Chilliwack Progress reporter Paul Henderson explained it this way:
I have covered countless trials, pleas, bail and sentencing hearings, and I’ve always seen the offender’s face, observing mannerisms and emotions that can only be properly identified, even if imperfectly, in flesh.
Speaking one or two words as he did over the phone in that hearing, it occurred to me that J.S. might have been sitting on a wooden bench weeping with contrition. Or, maybe, his eyes were rolling back into his head, feet up, gin and tonic in hand on a sunny patio.
His physical positioning and attitude were much more likely somewhere in between, but did he feel closer to eye-rolling or contrition?
We simply don’t know, and this is not an insignificant fact.
Judge Mundstock insisted the offender must be present, in court, before she would allow any plea, guilty or otherwise.
“The sentencing judge must be in a position to confront the offender, meet his eye and explain the wrong in the sentencing and the reasons for sentencing. The offender must participate in the justice system in a meaningful way and I’m not satisfied that participating by telephone is meaningful.”
Excellent decision.
On June 23, 2020, the ex-RCMP member identified only as J.S. was physically in court before Judge Kristen Mundstock where he entered his desired plea: Guilty.
Judge Kristen Mundstock looked J.S. in the eye and called his actions a “particularly heinous” case of revenge porn, then sentenced him to a conditional sentence of 15 months.
Defence counsel David Duncan raised what he called “mitigating factors” including the fact his client pleaded guilty, had no criminal record, was remorseful and was otherwise of “good character.”
J.S. was married at the time of the offence. He was also a member of a church, and while both his wife and his church leaders know what he did still support him fully, cheating on his wife and posting the videos online are not typically actions of a man with “good character.”
On this point, the judge and I fully agree.
“His actions were deliberate and mean-spirited,” Mundstock said. “Given his training as an RCMP officer, his moral blameworthiness is particularly high, in my view.”
Speaking after the sentence was handed down, Crown counsel James Whiting said, “The area of revenge porn is a serious one. It is a very sad type of offence that does have a very significant impact on victims.”
A sentence of 15 months “does reflect the cruel and premeditated nature of this offence,” he said.
For me, this case is simply one more in a long list of cases proving the RCMP’s entrance screening is woefully inept.
Canada’s national police force suffers from a long-standing failure to recruit new members, a problem RCMP Commissioner Brenda Licki was warned about.
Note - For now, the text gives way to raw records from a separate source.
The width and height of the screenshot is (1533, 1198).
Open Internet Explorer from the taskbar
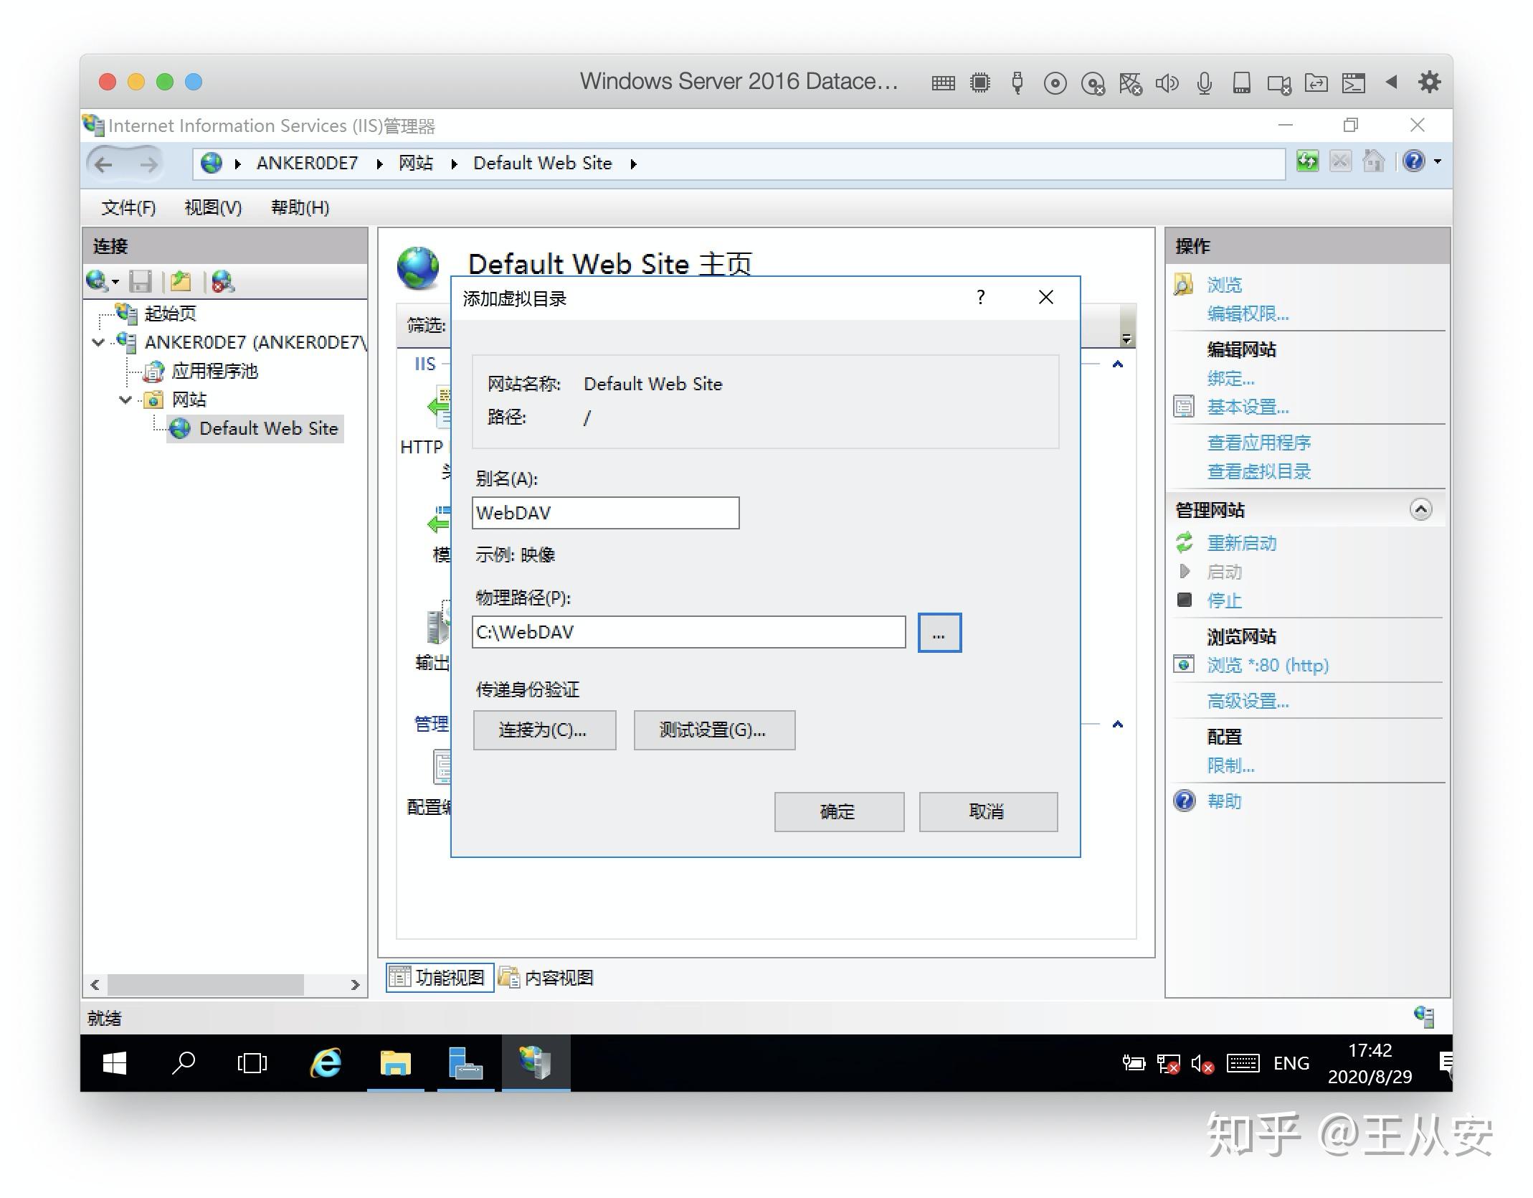(325, 1064)
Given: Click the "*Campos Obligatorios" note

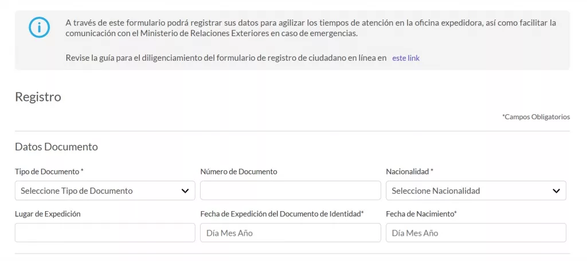Looking at the screenshot, I should coord(536,117).
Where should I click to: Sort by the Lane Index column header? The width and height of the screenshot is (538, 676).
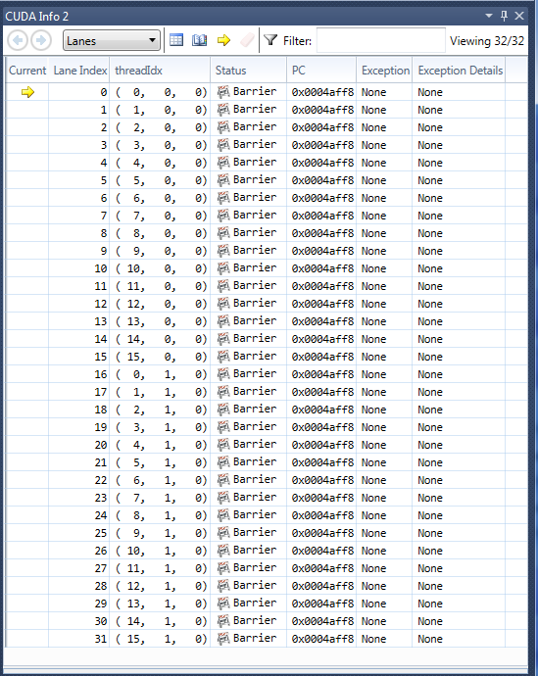coord(79,71)
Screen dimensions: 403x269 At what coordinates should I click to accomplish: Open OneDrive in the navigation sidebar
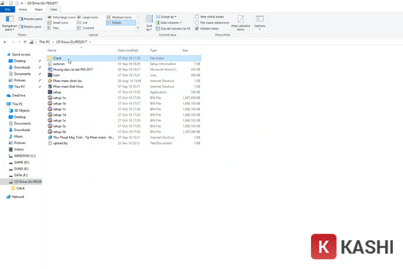pos(18,95)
“The RCMP has a growing vacancy rate that exceeds its present ability to produce regular members at a rate that keeps pace with projected future demands,” a 2018 briefing report said.
Continuing to lower RCMP entrance requirements may be the answer to ongoing recruiting problems but, as this case shows all too well, careful what you wish for.
Scraping the bottom of the moral barrel isn’t going to solve the RCMP’s ongoing public relations problems – it’s going to increase them – and the RCMP already has far more problems than it can cope with.